[What you have to do]:
Begin at the line below that holds "Given: Start the" and end at the line that holds "The height and", transcribing each line exactly and skipping any picture.

[The data]:

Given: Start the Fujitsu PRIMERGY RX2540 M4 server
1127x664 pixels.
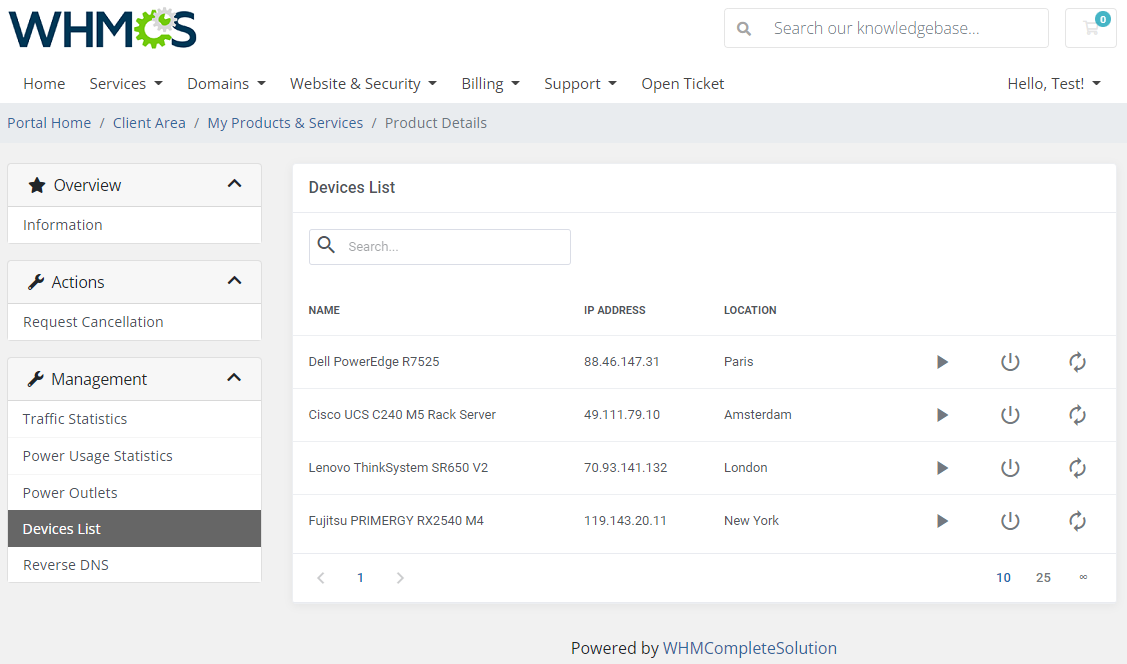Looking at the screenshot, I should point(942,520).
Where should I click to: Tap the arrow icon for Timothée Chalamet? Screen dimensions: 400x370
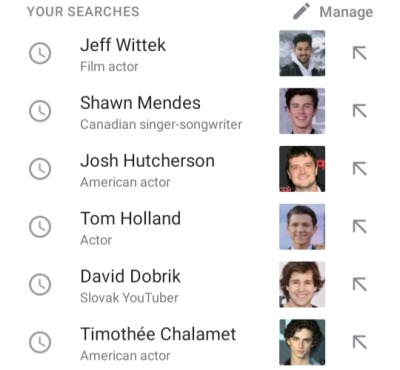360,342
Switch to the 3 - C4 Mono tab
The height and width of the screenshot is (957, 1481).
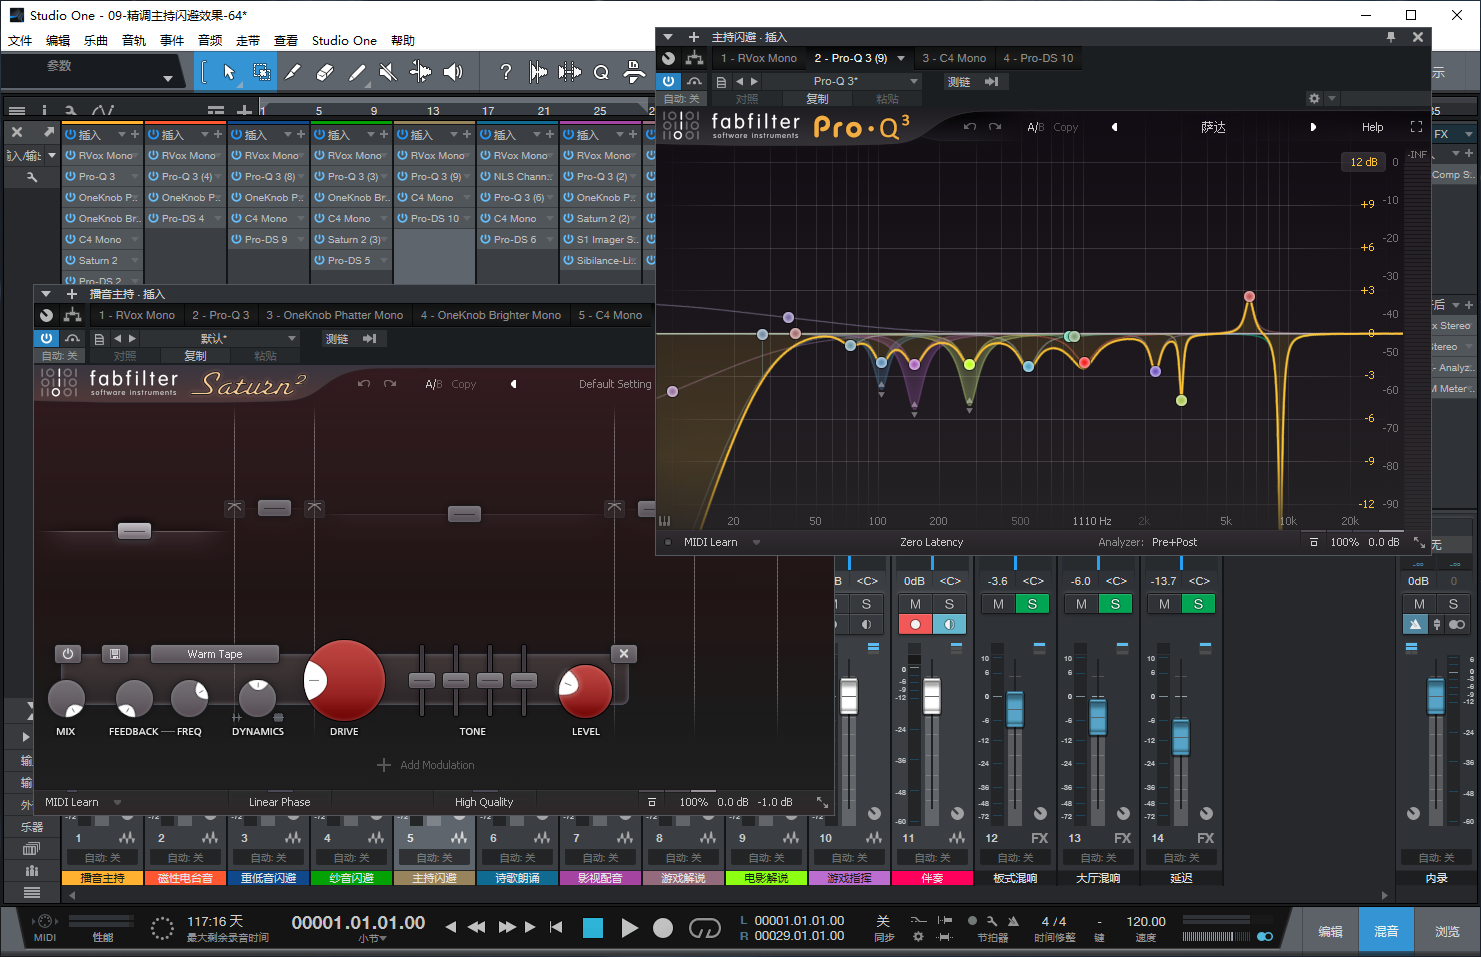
==
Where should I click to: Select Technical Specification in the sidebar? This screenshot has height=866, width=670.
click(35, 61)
---
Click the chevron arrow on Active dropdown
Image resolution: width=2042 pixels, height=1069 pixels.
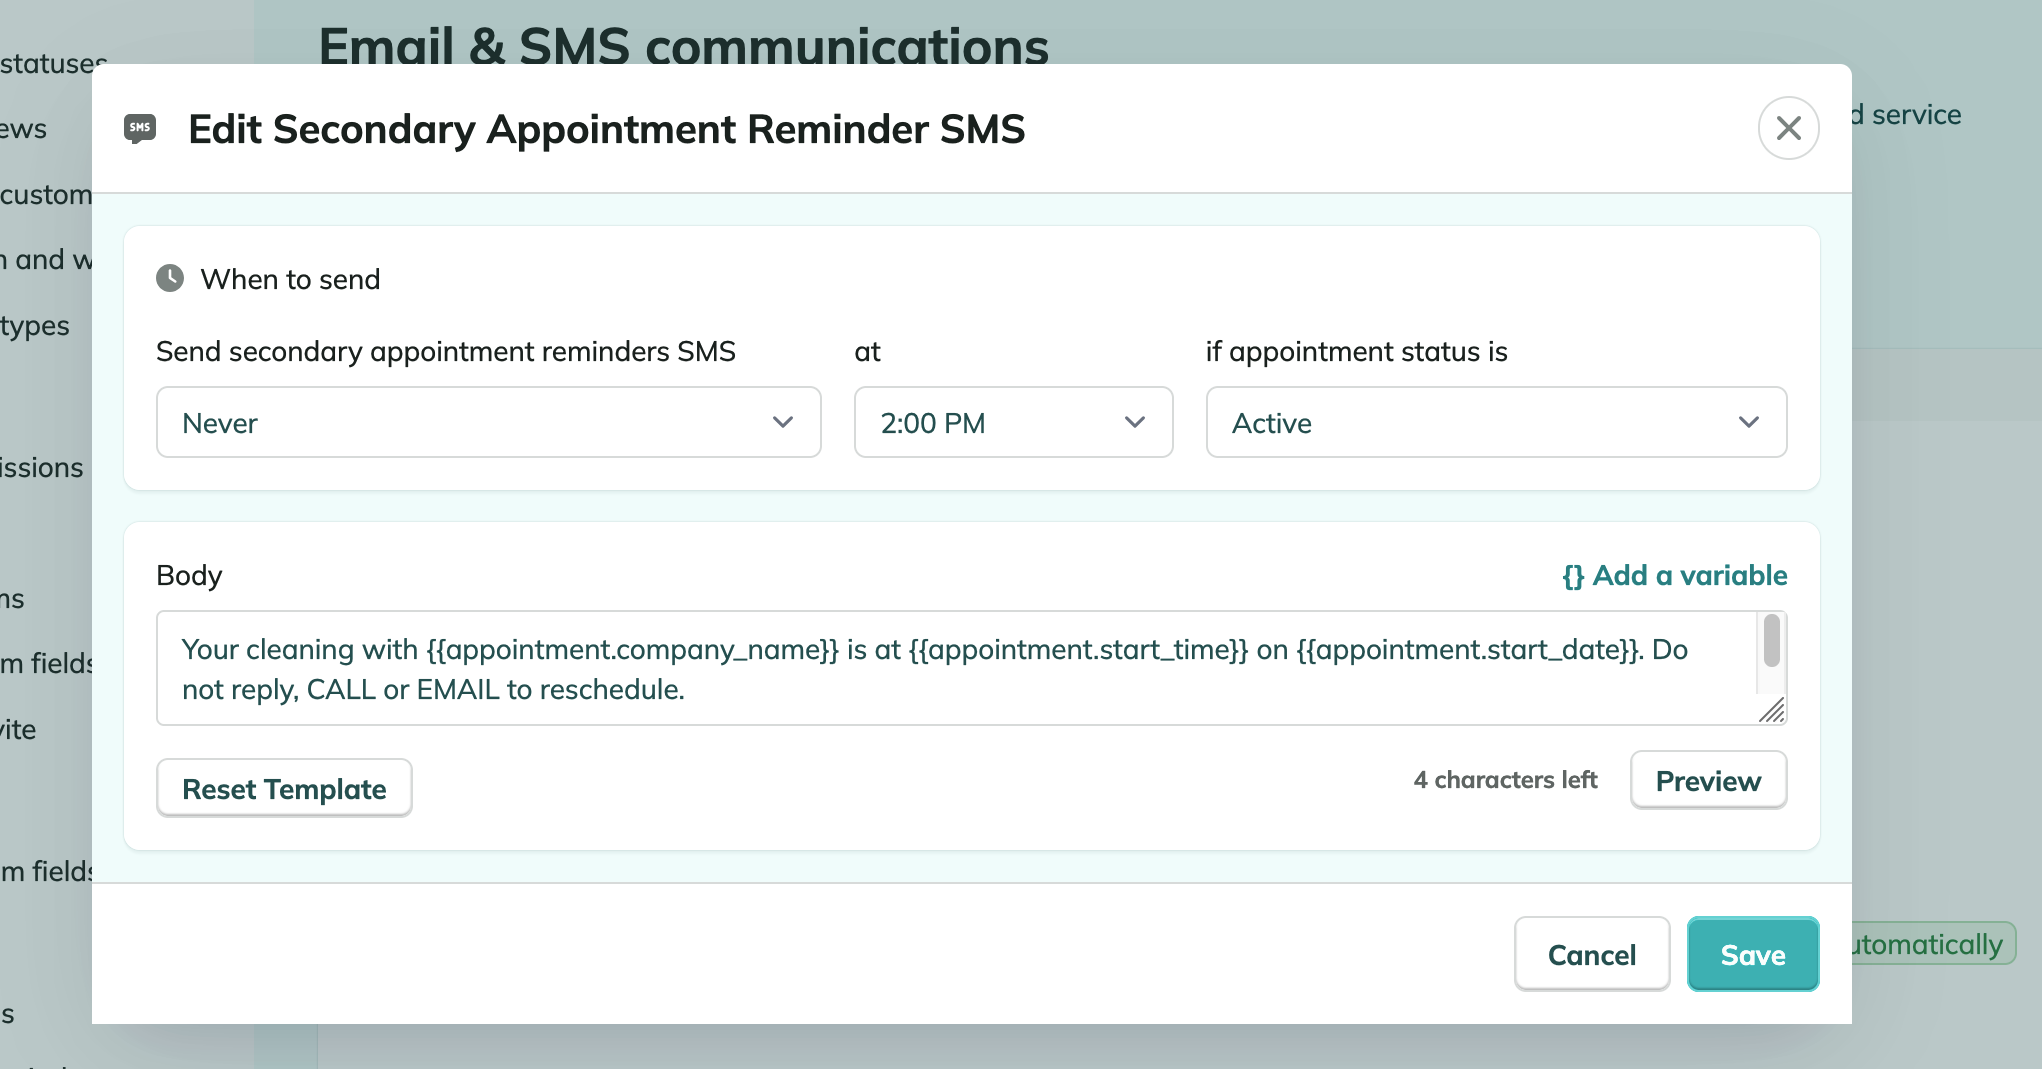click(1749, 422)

[Solved problem]:
Given: Start the Fujitsu PRIMERGY RX2540 M4 server
1127x664 pixels.
Looking at the screenshot, I should point(942,520).
Where should I click to: Tap the arrow icon for Timothée Chalamet? Screen dimensions: 400x370
360,342
Switch to the 3 - C4 Mono tab
The height and width of the screenshot is (957, 1481).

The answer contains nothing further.